For the four genetic loci shared between IPF and at least one COVID-19 phenotype, we investigated whether shared genetic signals were associated with gene expression in lung tissue (GTEx_lung [9], n=515) and whole blood (eQTLGen [10], n=31 684). Where the variant met a false discovery rate of 5%, colocalisation analyses were performed using coloc and deemed to be linked to gene expression if the posterior probability of a shared causal variant was greater than 80%. Three of the four shared signals colocalised with expression of the single nearest gene in blood or lung (MUC5B, ATP11A and DPP9) (table 1). The IPF and COVID-19 risk increasing alleles at the 7q22.1 signal colocalised with decreased expression of ZKSCAN1 and TRIM4 in blood.

Finally, we performed a phenome-wide association study (PheWAS) to identify if the overlapping genetic signals had been previously reported for association with other traits (p<10−5) using publicly available resources (PhenoScanner_v2, GWAS Catalog and Open Targets). Colocalisation analyses were performed to determine if the same causal variant was driving both traits. The signal on chromosome 7 was associated with a number of blood traits and the signal near ATP11A was associated with blood traits and HbA1c (average blood glucose levels, used in diagnosing diabetes) (table 1). The IPF and HbA1c signals did not colocalise; however, as diabetes is a risk factor for COVID-19 [11], we further investigated the effects on gene expression for this signal in all GTEx tissues. The allele (rs423117_T, the sentinel variant from the Hb1AC GWAS) associated with higher Hb1AC levels was associated with increased ATP11A expression in liver and decreased expression in cultured fibroblasts, but there was no association with ATP11A expression in blood.

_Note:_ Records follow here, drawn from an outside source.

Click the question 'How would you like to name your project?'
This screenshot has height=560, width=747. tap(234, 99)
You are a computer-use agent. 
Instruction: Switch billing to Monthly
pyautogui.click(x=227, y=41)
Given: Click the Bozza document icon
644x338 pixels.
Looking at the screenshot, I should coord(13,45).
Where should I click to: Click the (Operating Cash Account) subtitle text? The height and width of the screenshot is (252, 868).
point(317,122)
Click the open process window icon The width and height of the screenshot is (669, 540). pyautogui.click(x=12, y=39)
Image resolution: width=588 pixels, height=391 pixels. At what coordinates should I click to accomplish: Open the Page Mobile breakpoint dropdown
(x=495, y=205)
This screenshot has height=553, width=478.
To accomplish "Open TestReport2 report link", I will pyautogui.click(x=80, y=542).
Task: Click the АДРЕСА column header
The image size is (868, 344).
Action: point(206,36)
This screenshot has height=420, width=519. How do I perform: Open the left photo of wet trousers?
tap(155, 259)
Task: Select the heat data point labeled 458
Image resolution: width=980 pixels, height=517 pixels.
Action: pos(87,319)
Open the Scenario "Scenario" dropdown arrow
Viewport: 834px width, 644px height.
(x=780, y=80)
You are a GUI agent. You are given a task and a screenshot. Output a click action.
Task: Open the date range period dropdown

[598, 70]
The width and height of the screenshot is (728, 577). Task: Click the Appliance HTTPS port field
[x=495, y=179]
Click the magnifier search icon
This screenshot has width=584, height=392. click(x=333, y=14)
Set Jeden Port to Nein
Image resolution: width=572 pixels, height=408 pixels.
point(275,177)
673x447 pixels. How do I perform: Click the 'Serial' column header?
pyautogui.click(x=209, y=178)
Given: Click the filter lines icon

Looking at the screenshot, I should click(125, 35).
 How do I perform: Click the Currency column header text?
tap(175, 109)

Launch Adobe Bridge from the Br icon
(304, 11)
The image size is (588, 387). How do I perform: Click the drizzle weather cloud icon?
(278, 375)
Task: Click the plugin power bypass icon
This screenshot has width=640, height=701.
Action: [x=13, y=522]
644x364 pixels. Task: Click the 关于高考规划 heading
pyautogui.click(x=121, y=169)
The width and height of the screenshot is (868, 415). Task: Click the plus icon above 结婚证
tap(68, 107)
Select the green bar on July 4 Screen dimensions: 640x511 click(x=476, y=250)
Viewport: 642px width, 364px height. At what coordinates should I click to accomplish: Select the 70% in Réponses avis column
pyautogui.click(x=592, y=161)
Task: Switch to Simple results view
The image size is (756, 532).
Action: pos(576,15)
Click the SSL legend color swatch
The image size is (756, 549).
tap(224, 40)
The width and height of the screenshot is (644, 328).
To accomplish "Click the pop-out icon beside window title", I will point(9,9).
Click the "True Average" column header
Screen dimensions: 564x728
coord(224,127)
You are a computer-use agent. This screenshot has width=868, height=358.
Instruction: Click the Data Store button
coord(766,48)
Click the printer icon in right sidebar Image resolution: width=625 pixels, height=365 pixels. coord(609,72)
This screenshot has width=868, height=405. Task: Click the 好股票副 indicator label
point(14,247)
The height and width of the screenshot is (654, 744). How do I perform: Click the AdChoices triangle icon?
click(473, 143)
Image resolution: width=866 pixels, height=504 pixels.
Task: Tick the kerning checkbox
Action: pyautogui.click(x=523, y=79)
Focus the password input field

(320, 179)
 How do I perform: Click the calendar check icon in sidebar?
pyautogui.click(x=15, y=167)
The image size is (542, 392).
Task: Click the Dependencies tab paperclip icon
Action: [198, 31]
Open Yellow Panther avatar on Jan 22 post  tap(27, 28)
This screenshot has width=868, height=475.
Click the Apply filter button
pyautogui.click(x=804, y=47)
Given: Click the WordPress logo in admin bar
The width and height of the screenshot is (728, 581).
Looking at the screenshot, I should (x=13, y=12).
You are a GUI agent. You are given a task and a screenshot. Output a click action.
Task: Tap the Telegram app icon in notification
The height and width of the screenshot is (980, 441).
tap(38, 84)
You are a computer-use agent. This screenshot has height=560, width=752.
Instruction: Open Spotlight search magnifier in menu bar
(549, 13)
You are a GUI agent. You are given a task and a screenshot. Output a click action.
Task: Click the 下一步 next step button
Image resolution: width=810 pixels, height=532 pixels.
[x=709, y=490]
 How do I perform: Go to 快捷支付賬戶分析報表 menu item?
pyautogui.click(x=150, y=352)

In summary, genetic association signals near MUC5B, DPP9 and ATP11A have previously been reported for both COVID-19 severity and IPF risk; we show for the first time that these signals are likely due to the same underlying causal variant. In addition, we show the signal at 7q22.1 associated with IPF also shows a novel association with COVID-19 and implicates TRIM4 and ZKSCAN1.

Despite a positive genome-wide genetic correlation between IPF risk and the COVID-19 severity phenotypes (A2, B1 and B2), we show that two of the four shared signals (at MUC5B and ATP11A) have opposite directions of effect on risk for the two diseases. The allele associated with increased risk of IPF and increased ATP11A expression in blood (rs9577395_C) was associated with decreased risk of severe COVID-19. The lipid flippase ATP11A has been suggested to have an important role in the innate immune response, and a depletion of this protein in human cells has been related to an increased inflammatory response [12]. Therefore, an increased expression of ATP11A may lead to better COVID-19 outcomes by attenuating chronic inflammation following initial infection. Our PheWAS highlighted a potential link with HbA1c and diabetes risk at this locus via ATP11A expression, although effects were tissue dependent. The IPF risk allele at MUC5B may have a protective effect in airway defence in patients with COVID-19 [6]. These findings of opposite genetic and tissue effects potentially highlight important differences between development of long-term chronic disease and response to infection, which could have implications when considering new drug targets.

The rs2897075_T allele at 7q22.1, associated with increased IPF and COVID-19 risk, was linked to decreased TRIM4 and ZKSCAN1 expression. TRIM4 is an important regulator of virus-induced interferon induction pathways and a proteomic study identified significant adjacency between SARS-CoV-2 M protein and TRIM4 [13]. Viral infection-induced micro-injury to the alveolar epithelium is thought to be a trigger for development of IPF [14], suggesting the interferon-mediated innate immune response could be central to both risk of chronic lung disease and worse outcomes due to SARS-CoV-2 infection. We also showed that the IPF and COVID-19-risk variant at DPP9 was associated with a reduced DPP9 expression. This serine dipeptidyl peptidase inhibits inflammasome activation [15] and has been related to antigen presentation [16], having an important role in the immune response. Further functional studies are required to better understand the specific role of these genes in the development of IPF and in response to COVID-19 infection.

Loci previously implicated by IPF GWAS relating to telomere dysfunction (TERT, TERC, RTEL1) and mitotic spindle assembly (KIF15, MAD1L1, SPDL1, KNL1) were not associated with COVID-19.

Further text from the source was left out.